A Season of Beauty

This is the time of year when many of us who live in this part of Indiana will drive to Brown County to view the autumn colors.  Visiting Brown County Park and stopping at the overlooks never gets old for my wife and me.  To look out over miles and miles of trees in their fall plumage is as close as one can get to stepping into a T.C. Steele painting.

The overlooks in the park offer a wide-angle view of the county’s signature hardwood forest.  There is another way to enjoy the beauty of Brown County, however, and that is to focus on just one tree.  The traditional adage is that we can’t see the forest for the trees, but the opposite is also true.  We often can’t see the trees for the forest. 

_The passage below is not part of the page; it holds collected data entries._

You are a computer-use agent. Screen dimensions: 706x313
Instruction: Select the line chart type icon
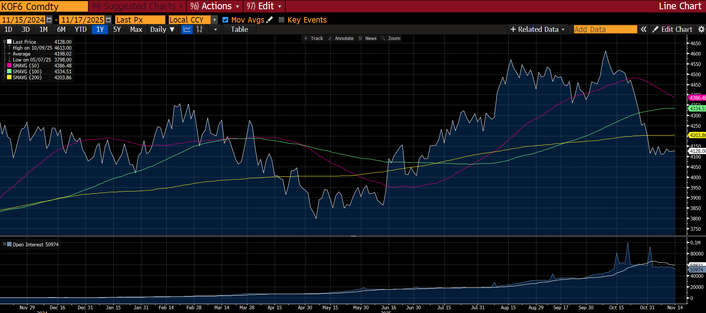coord(187,29)
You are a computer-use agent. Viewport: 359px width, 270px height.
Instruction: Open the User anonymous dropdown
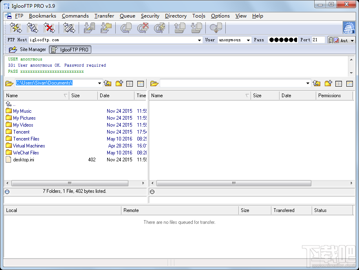pyautogui.click(x=249, y=40)
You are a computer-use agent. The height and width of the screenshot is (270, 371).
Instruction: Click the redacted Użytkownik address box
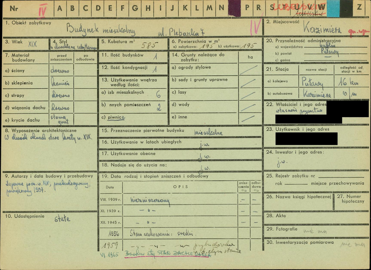306,139
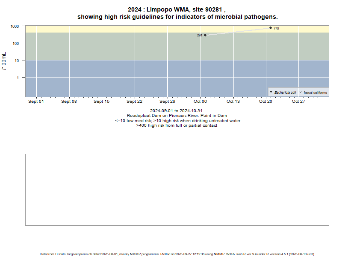Screen dimensions: 342x257
Task: Click the Oct 06 x-axis label
Action: pyautogui.click(x=200, y=102)
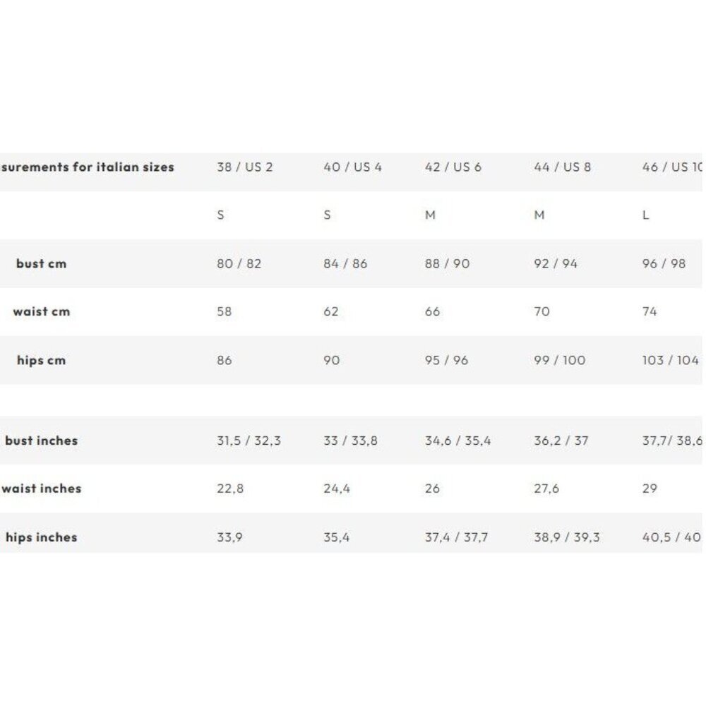Click the waist cm value 74
Screen dimensions: 706x706
[x=650, y=311]
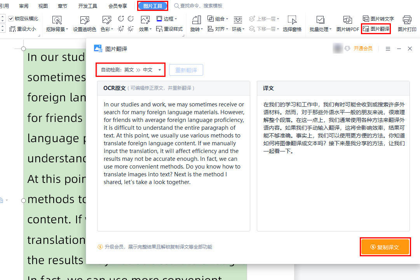Viewport: 420px width, 280px height.
Task: Open the 选择窗格 selection pane
Action: click(x=292, y=23)
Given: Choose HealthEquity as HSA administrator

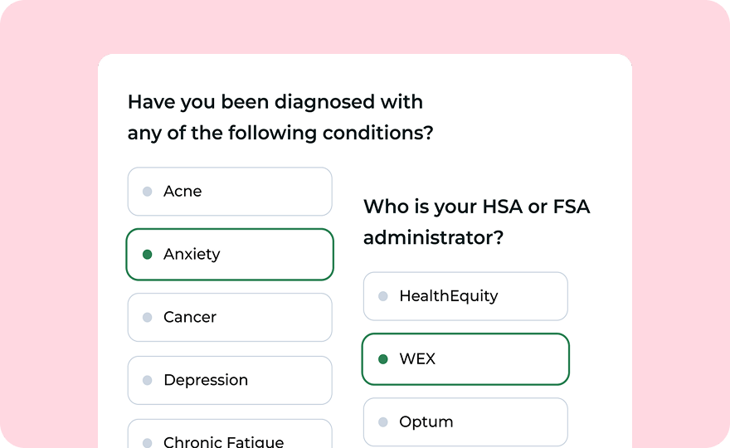Looking at the screenshot, I should (465, 296).
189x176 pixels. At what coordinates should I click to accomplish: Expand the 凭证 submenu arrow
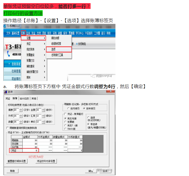coord(45,44)
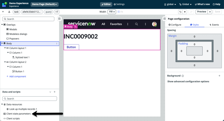
Task: Open the hamburger menu icon
Action: point(3,12)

To look at a single tree is to become aware of many things.  There is the seed that the tree sprang from.  There is the ancestry of that tree.  There are the nutrients in the soil that have fed the tree.  There is the vital role that water and sunlight have played in the tree’s growth.  

That one tree has its own story to tell of storms, droughts, high winds, and animal occupants.  The story of that one tree is as different from other trees as your story is different from the story of every other human being who has ever lived.  As the solitary tree can get lost to view by the forest surrounding it, so the story of every person we pass can be swallowed by the crowd. 

It is a spiritual discipline to pay attention to what is seemingly small and easily overlooked.  Jesus suggested that we see the world more as God does when we consider the flower, the bird, and even the hairs on a person’s head.  Not surprisingly, Jesus linked that level of paying attention to seeing more like a child.

Zen Buddhism also trains the mind to see, really see, by observing a heron standing still in a pond, a goldfish swimming lazily, or the twists and turns of a tree’s branches.  Buddhism would describe this kind of seeing as having beginner’s mind.  Beginner’s mind and the childlike mind—same thing.

There is no need to dwell on what makes paying attention to the small and easily overlooked so difficult for adults.  We all recognize that our minds are often in a hurry.  We scan one thing quickly in order to scan something else.  Despite the fact that we might spend hours scrolling through what appears on our phone screens, we might say that we don’t have the time to stop and really take in the butterfly, the one flower, or the rays of the sun as they break through the clouds.

But no matter how old we are, it isn’t too late to become again a child with beginner’s mind.  Perhaps this autumn season, we could let one tree or even one leaf open our eyes to a world of beauty.